_Task objective_
Find the line with "Open dotted options" in the entries below, then reproduce it and every line after it down to and including the line with "Given: Click the Stake logo at the bottom", exactly.

_Records_
----------------------------------------

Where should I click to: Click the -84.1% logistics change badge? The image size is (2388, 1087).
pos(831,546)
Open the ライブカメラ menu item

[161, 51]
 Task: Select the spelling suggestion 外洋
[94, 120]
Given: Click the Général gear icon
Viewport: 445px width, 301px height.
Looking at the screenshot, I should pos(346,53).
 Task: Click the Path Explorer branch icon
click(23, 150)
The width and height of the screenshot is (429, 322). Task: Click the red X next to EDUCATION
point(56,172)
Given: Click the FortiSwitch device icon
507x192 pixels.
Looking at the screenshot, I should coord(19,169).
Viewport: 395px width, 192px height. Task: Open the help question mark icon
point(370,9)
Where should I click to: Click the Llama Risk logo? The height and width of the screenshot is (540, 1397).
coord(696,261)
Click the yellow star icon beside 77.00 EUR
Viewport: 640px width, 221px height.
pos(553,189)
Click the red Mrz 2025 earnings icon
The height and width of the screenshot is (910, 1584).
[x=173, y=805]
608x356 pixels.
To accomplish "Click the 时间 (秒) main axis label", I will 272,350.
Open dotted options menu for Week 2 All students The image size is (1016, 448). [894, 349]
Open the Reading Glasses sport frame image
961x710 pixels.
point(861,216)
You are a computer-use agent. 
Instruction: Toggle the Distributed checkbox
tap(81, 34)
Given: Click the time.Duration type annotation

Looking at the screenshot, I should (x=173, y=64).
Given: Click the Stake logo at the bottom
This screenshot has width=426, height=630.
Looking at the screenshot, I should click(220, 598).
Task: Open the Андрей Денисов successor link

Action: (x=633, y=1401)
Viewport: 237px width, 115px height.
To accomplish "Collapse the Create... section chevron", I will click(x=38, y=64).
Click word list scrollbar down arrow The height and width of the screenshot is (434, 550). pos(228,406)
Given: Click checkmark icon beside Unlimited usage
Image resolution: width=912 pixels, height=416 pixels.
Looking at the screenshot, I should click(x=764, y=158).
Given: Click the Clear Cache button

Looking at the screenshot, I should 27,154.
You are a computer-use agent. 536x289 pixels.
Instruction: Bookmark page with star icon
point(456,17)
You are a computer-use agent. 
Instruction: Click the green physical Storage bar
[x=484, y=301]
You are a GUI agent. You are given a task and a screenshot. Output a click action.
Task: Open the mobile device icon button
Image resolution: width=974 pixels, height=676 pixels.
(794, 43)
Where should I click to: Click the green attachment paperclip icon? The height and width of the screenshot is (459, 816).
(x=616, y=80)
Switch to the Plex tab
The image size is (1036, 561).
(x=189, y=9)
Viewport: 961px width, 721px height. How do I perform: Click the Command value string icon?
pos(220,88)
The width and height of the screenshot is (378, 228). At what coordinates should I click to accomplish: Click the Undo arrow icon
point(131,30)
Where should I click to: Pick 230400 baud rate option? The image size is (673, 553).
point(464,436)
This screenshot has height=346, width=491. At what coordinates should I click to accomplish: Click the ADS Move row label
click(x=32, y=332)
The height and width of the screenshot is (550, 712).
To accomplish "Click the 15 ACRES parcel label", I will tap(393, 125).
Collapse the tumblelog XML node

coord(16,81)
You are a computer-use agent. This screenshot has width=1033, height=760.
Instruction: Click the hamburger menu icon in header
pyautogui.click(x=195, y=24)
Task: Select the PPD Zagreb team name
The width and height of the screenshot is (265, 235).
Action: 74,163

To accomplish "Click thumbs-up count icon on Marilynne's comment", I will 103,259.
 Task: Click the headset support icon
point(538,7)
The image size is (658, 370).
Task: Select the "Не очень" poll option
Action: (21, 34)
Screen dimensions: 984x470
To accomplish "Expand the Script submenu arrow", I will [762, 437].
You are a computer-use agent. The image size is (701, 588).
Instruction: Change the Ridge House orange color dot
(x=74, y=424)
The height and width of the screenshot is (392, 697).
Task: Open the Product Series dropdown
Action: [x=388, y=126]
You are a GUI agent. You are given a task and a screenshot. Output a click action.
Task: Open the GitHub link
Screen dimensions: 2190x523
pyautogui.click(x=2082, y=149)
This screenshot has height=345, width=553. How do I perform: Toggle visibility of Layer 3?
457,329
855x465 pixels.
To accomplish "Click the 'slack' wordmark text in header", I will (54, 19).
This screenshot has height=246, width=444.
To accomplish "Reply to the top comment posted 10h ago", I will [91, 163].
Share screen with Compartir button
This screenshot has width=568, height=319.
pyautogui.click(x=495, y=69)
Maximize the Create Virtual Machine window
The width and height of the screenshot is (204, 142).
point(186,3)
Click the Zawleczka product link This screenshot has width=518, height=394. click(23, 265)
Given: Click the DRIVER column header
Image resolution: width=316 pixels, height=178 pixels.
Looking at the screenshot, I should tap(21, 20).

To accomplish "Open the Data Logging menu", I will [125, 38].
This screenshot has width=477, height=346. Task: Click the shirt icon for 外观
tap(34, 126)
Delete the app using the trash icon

----------------------------------------

_Response to this task_
Open dotted options menu for Week 2 All students The image size is (1016, 448). [894, 349]
Open the Reading Glasses sport frame image
961x710 pixels.
point(861,216)
You are a computer-use agent. 
Instruction: Toggle the Distributed checkbox
tap(81, 34)
Given: Click the time.Duration type annotation

Looking at the screenshot, I should (x=173, y=64).
Given: Click the Stake logo at the bottom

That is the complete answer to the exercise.